### What to do
Pick up the article on age-appropriate chores for kids after its last sentence and keep writing it.

Ages 4 to 5: Independent Preschoolers

Let your preschooler show off the new skills they’ve learned from school.
Now that your kiddo’s in preschool, they’ve probably learned a few new practical life skills. At this time, a 4-year-old likes to be a “helper” and can serve food or pour water, with adult supervision. By age five, they can do simple chores at home, like matching socks or clearing the table after eating.
Preschoolers are also motivated by praise, so tell them how they’ve “saved the family” from tripping by putting away their shoes.
At this age, kiddos can:
- Make their own bed
- Set the table
- Water plants
- Make a bowl of cereal
- Take plates into the kitchen
- Feed pets
- Bring in the newspaper
These household chores teach basic organization skills and follow through, two skills that will help them in school and in their adult life. Turn these into a routine, and it’s plus points for everyone!
Ages 6 to 8: Kids Who Understand Responsibility

Starting young is the secret to raising an independent, capable human.
It’s time to take advantage of your child’s newfound love of being independent and helpful! At this age, they’re able to handle more responsibility and understand that chores contribute to the whole family. It’s also an easy way for them to earn pocket money and learn the value of saving.
Chores for this age group can include:
- Doing the dishes and putting them away
- Clearing the table after meals
- Packing their baon (after you’ve laid it out for them, of course)
- Prepping simple snacks
- Folding towels or simple laundry
According to Harvard’s Center on the Developing Child, by age seven, kids are rapidly developing the brain’s "air traffic control" system. By giving them regular responsibilities, you’re helping them practice the focus and planning skills (known as executive function) that they’ll rely on for the rest of their lives.
Ages 9 to 12: Preteens Who Can Do More Than You Think

Teaching them takes longer than doing it yourself, but their "I’ve got this" attitude is the ultimate payoff.

### Given information
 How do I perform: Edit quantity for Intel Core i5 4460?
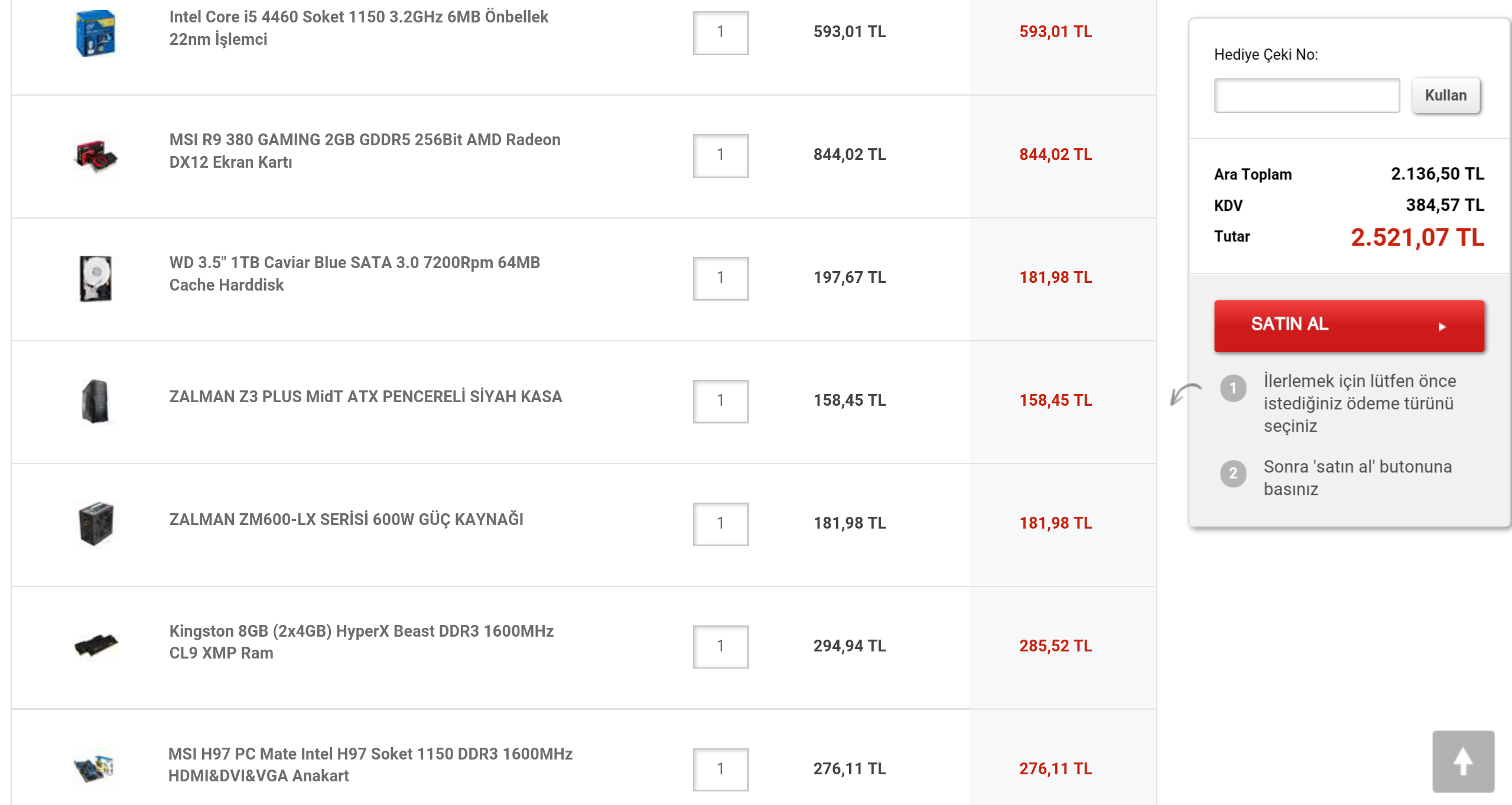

### Response for this exercise
Your preteen should be pretty much able to do everything (don’t let them trick you!). They’re capable of handling more complex chores and (maybe) enjoy the independence.
Since they might have more on their plate than the younger ones, do your best to work the chores into their schedule and reserve bigger tasks for the weekend. You could even reward them with a little more screentime or extra budget for their baon.
You can try assigning them:
- All previously mentioned chores
- Taking out the trash
- Helping cook ulam or rice
- Vacuuming or sweeping rooms
- Folding or putting away laundry
These chores help kids become self-sufficient, which becomes more important the closer they approach their teenage years. It also sends a powerful message: being part of a family means contributing to it.
Why House Chores Matter More Than You Think
For many parents, encouraging kids to do chores can feel tedious. Life is busy, especially when you’re working, and sometimes it's faster to do things ourselves. But research reveals that children who take on some household responsibilities tend to grow up with stronger work habits and problem-solving skills and a better sense of accountability.
It also teaches kids the truth: a home doesn’t run on its own; it’s a shared space that everyone helps maintain. When children see that their contributions matter, they don't just learn how to work; they build the self-confidence that comes from being a capable, necessary part of a team.
How to Make Household Chores for Kids Stick
If getting chores done in your house feels more like a battle than a habit, here’s how to keep it top of mind minus the tears:
1. Start small.
While it might be tempting to hand your child a laminated list of household chores for kids, there’s a big chance they’ll be overwhelmed. Pick one or two doable non-negotiables from the list instead. This way, they’ll build the muscle memory of contribution without the burnout.
2. Stay consistent.
Kids and adults thrive on predictability, which is why having a routine might make them more likely to follow through. A sudden request to empty out the trash in the middle of homework time can feel like an attack. Why not weave in chores into the day? This way, expectation becomes part of the routine instead of a power struggle.
3. Let go of perfection.
If you go behind your kids and “fix” the books they’ve stacked or re-wipe the streaky counter, you’re sending the message: “Your help isn’t helpful.” Remember, kids won’t learn the “right” way if they never get to practice the “OK” way. Focus on effort instead.
The Goal Isn't a Cleaner House
Be honest, if you wanted a spotless house, you’d hire kasambahays or do the cleaning yourselves. Yes, household chores for kids might cause an even bigger mess, but the real goal here is way greater than a gleaming floor.
There’s a certain kind of magic when your child starts pitching in. When kids learn to help at home, they’re building practical life skills that will serve them for years—independence, responsibility, and the confidence that comes from knowing they can take care of themselves.
And honestly, that’s worth a few sticky countertops.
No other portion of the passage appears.